▶ _Exercise details_: Nothing but the lines from the one containing "492x372 pixels. At" to the final line of the entries should appear, copied exactly and without pictures.

▶ _Dataset records_:

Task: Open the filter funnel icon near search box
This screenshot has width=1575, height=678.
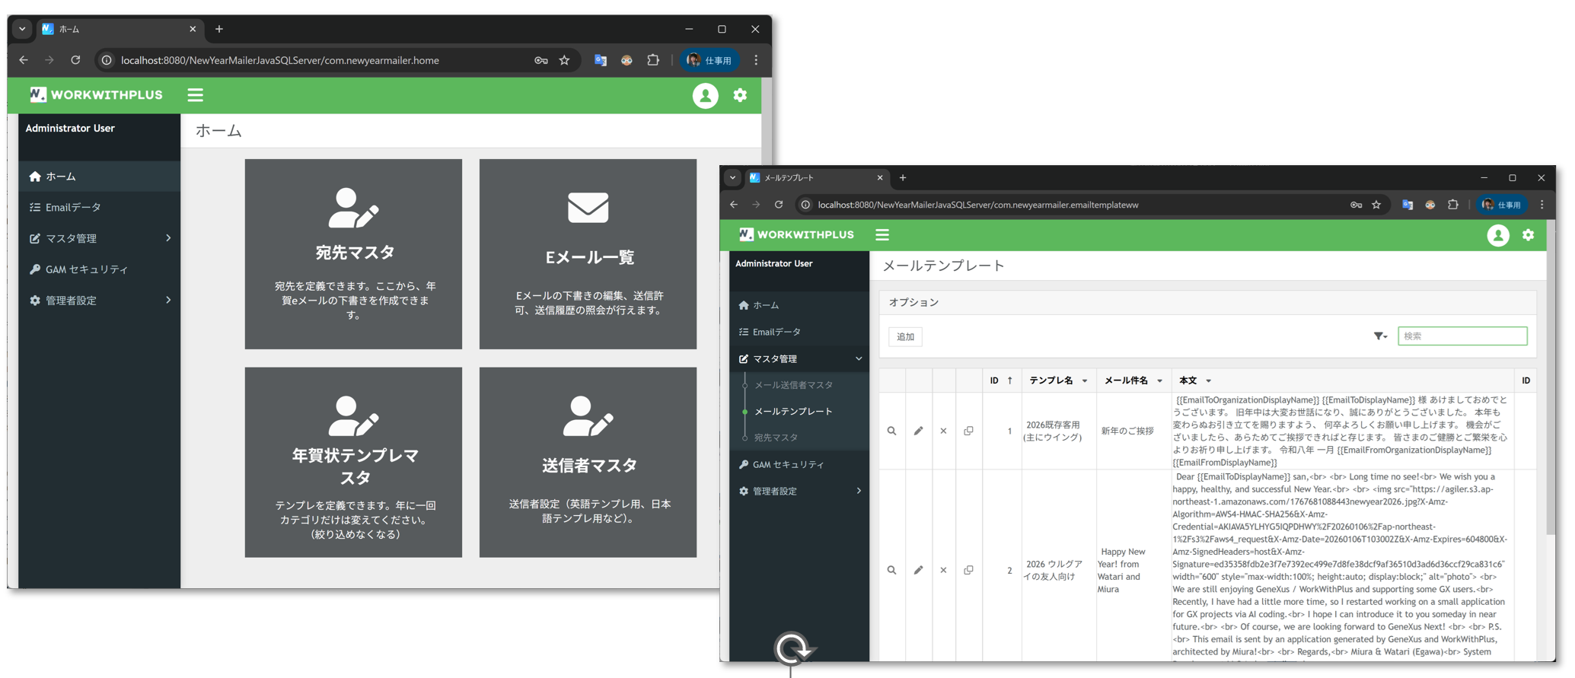Action: coord(1379,336)
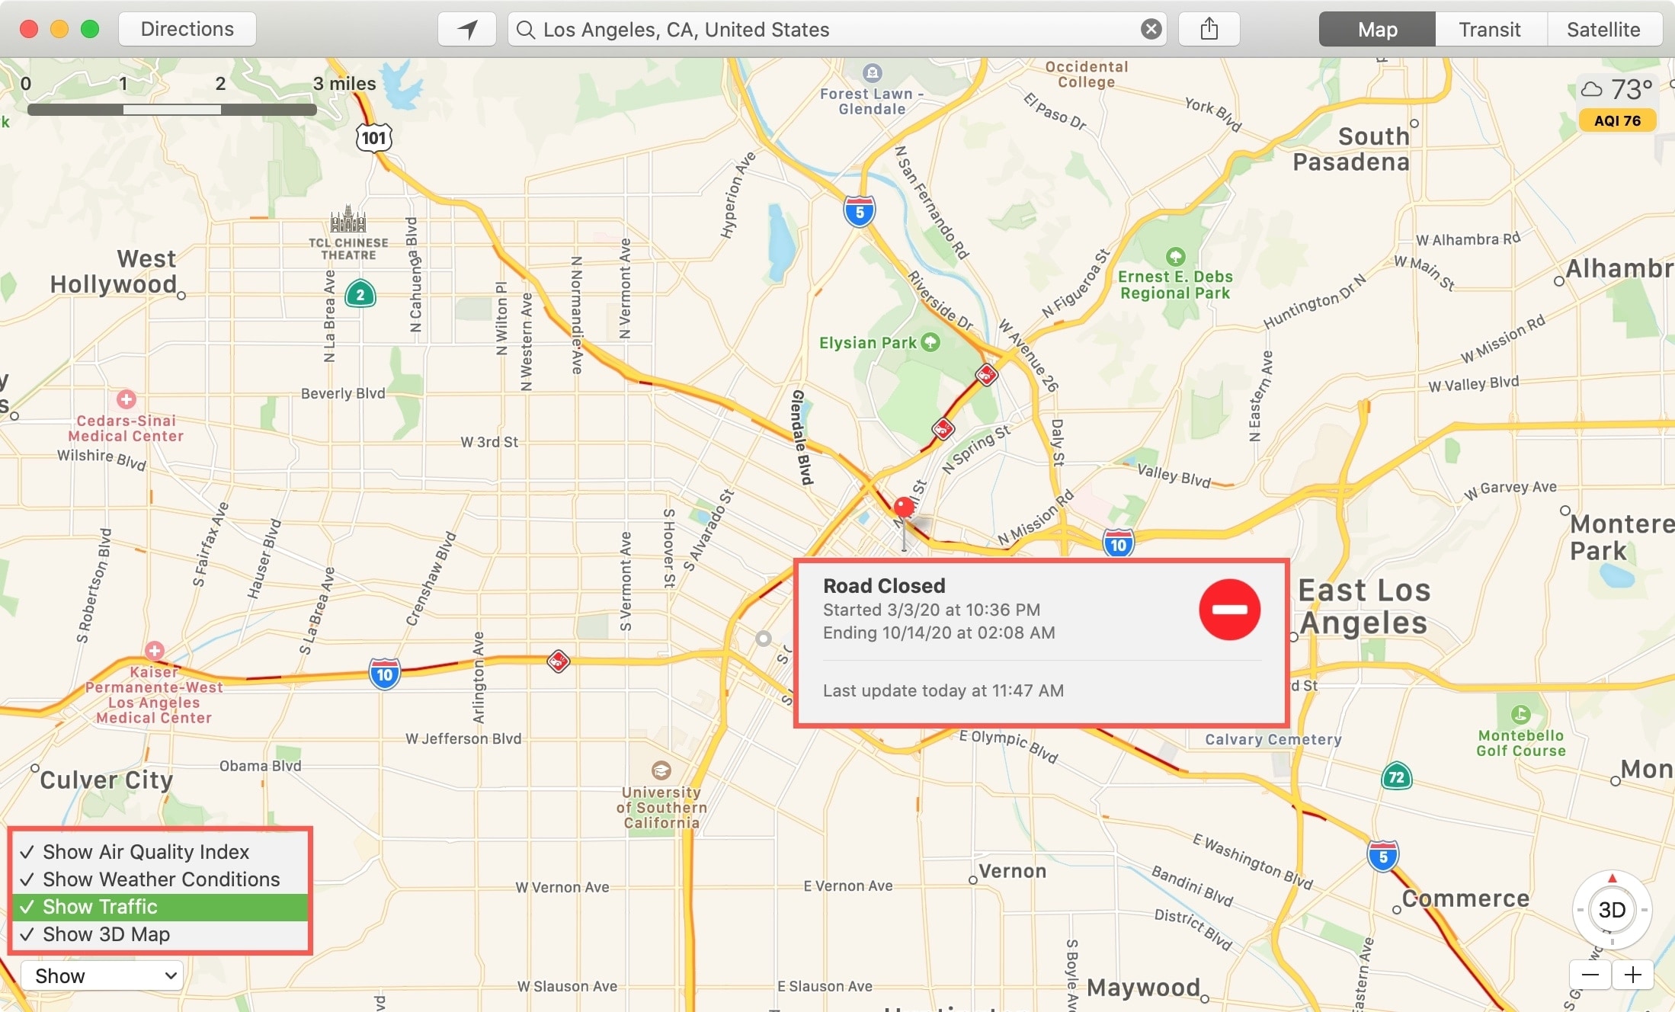This screenshot has height=1012, width=1675.
Task: Click the road closed incident icon
Action: [905, 506]
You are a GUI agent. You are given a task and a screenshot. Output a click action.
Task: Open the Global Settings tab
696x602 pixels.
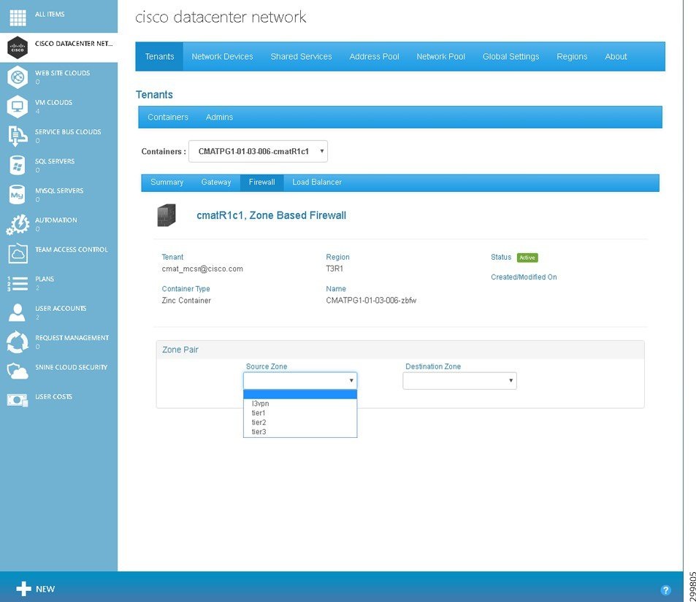tap(510, 56)
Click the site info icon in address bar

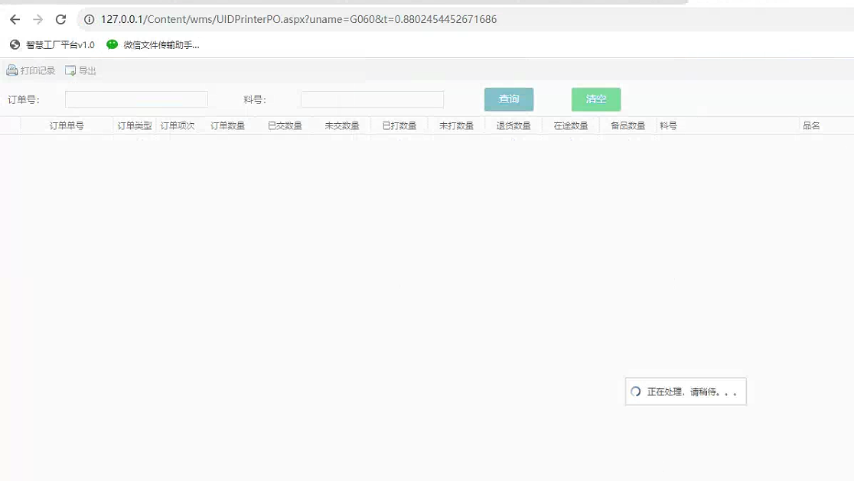tap(89, 19)
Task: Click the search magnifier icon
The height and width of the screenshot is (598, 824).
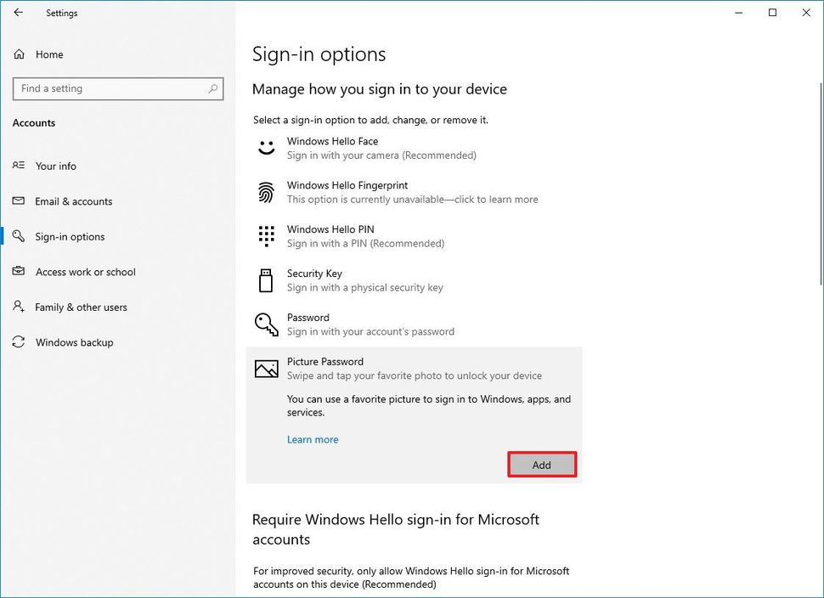Action: click(x=213, y=88)
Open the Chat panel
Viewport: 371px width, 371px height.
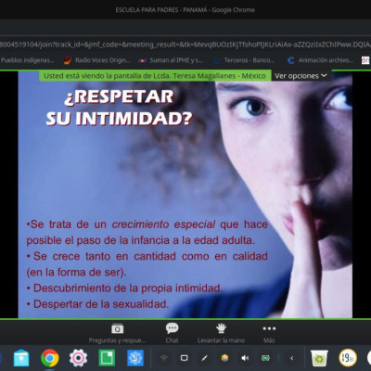172,333
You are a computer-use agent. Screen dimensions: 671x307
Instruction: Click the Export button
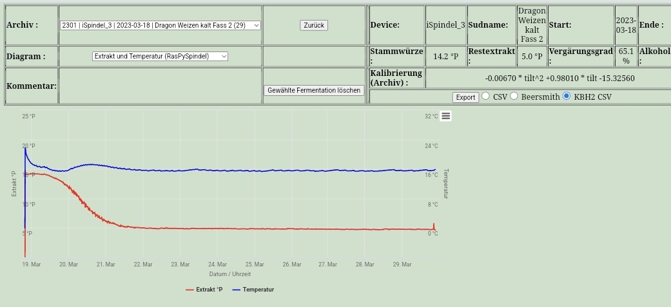pos(465,97)
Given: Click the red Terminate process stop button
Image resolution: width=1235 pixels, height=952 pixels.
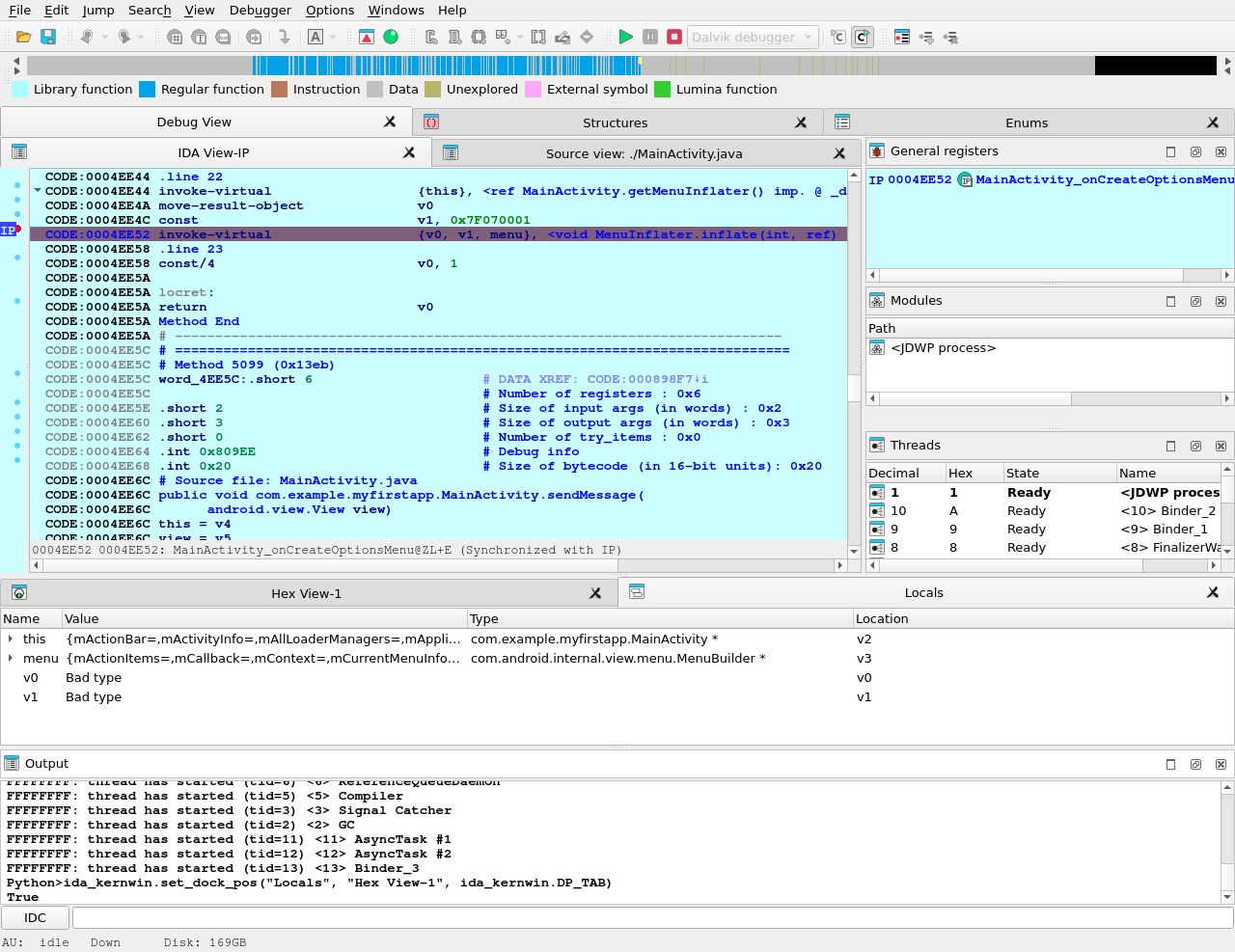Looking at the screenshot, I should pyautogui.click(x=674, y=37).
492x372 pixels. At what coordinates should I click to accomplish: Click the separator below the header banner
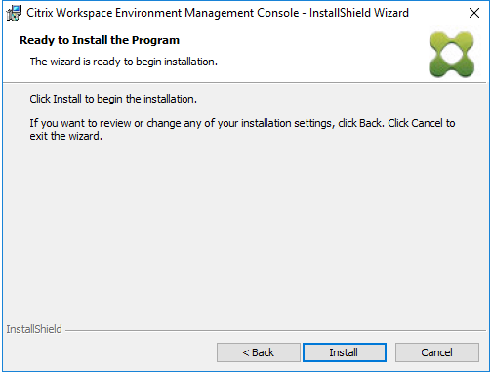(245, 83)
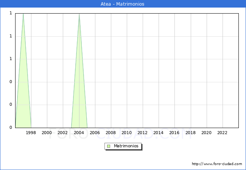Click the 2004 x-axis label

(x=79, y=133)
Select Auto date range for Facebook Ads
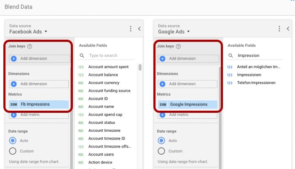This screenshot has width=295, height=169. pyautogui.click(x=13, y=141)
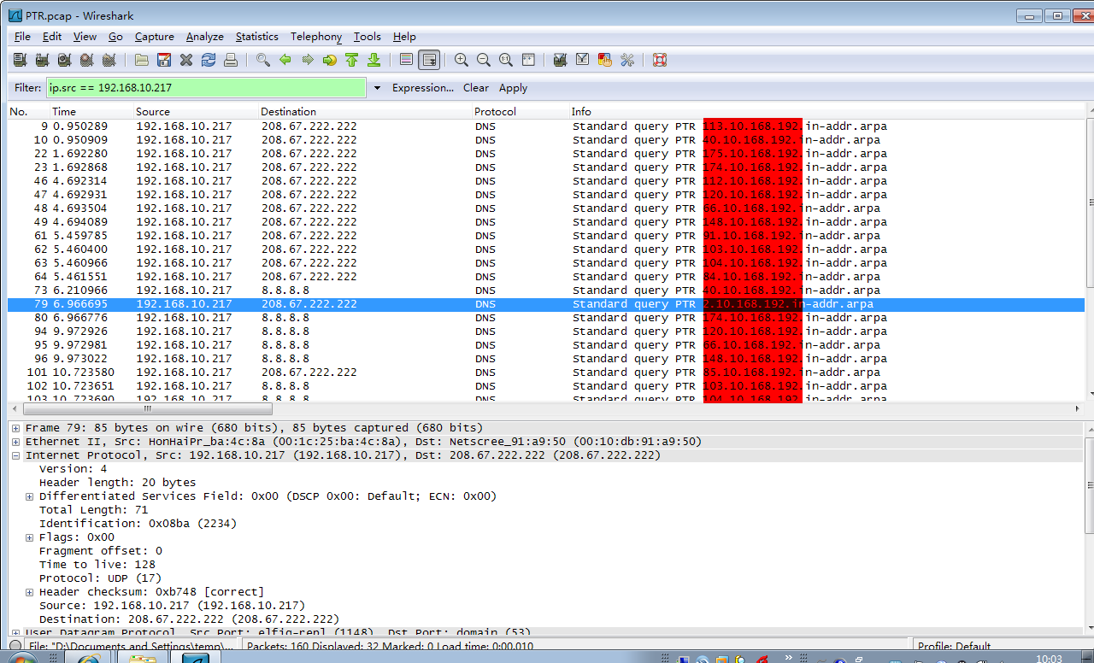The height and width of the screenshot is (663, 1094).
Task: Click the Reload capture file icon
Action: [x=209, y=60]
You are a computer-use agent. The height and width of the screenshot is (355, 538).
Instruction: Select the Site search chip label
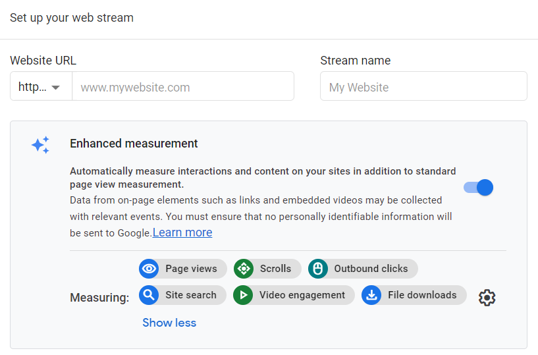pos(191,295)
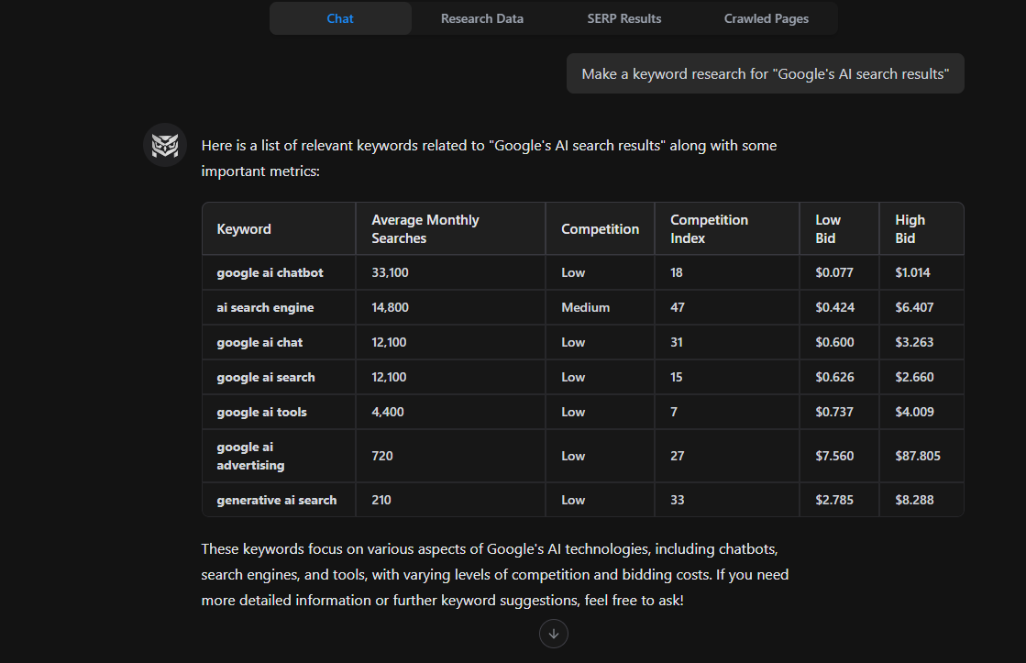Click the 'google ai chat' keyword

(258, 342)
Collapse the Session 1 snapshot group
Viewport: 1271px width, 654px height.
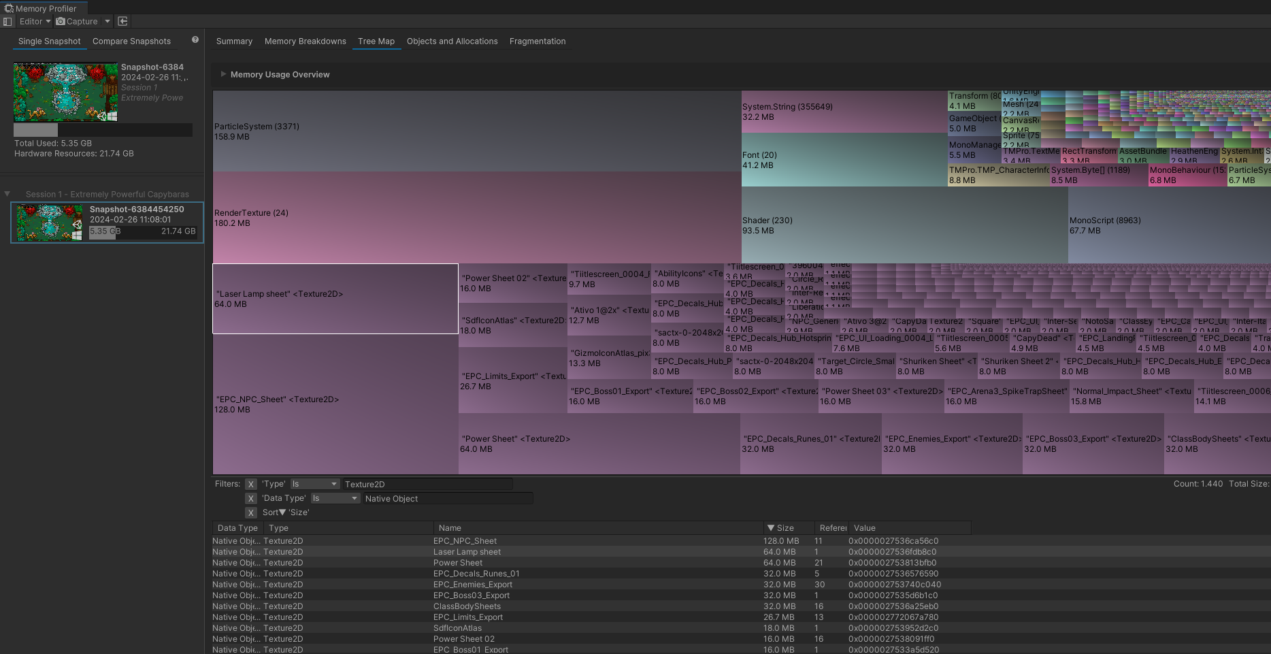(7, 194)
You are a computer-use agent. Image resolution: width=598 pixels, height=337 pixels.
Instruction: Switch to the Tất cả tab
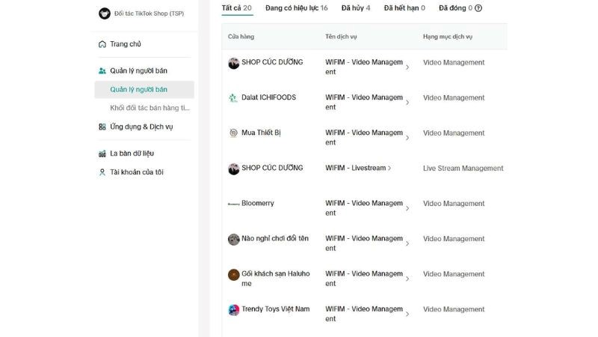tap(236, 8)
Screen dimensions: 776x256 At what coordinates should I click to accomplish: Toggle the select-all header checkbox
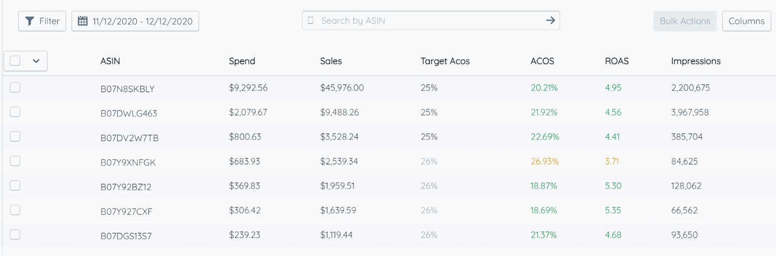pos(15,61)
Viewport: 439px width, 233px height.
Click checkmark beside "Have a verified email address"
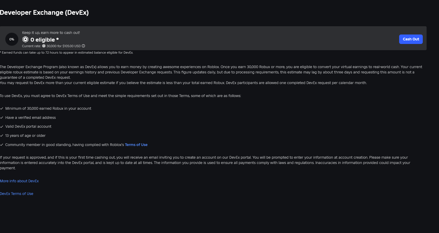point(1,117)
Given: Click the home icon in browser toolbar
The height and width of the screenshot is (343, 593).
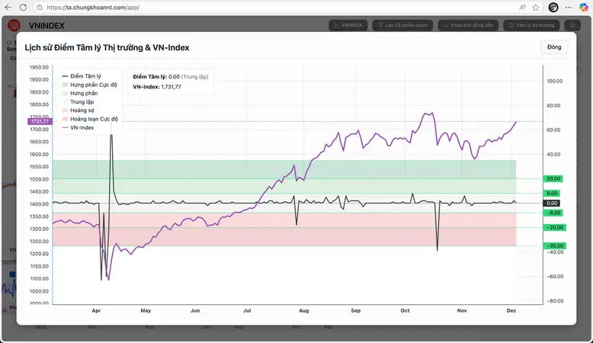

▶ _Answer section_:
492x372 pixels. At what coordinates should I click to accomplish: Click the separator below the header banner
(245, 83)
Click the 2004 x-axis label

(x=79, y=133)
Select Auto date range for Facebook Ads
This screenshot has width=295, height=169. pyautogui.click(x=13, y=141)
The height and width of the screenshot is (663, 1094).
Task: Click the Reload capture file icon
Action: [x=209, y=60]
You are a computer-use agent. The height and width of the screenshot is (355, 538).
Instruction: Select the Site search chip label
pos(191,295)
Click the 'google ai chat' keyword

(258, 342)
Collapse the Session 1 snapshot group
Viewport: 1271px width, 654px height.
(7, 194)
You are a computer-use agent. Image resolution: width=598 pixels, height=337 pixels.
Instruction: Switch to the Tất cả tab
tap(236, 8)
Screen dimensions: 776x256 At what coordinates should I click to accomplish: Toggle the select-all header checkbox
pos(15,61)
Viewport: 439px width, 233px height.
Click checkmark beside "Have a verified email address"
point(1,117)
Given: Click the home icon in browser toolbar
The height and width of the screenshot is (343, 593).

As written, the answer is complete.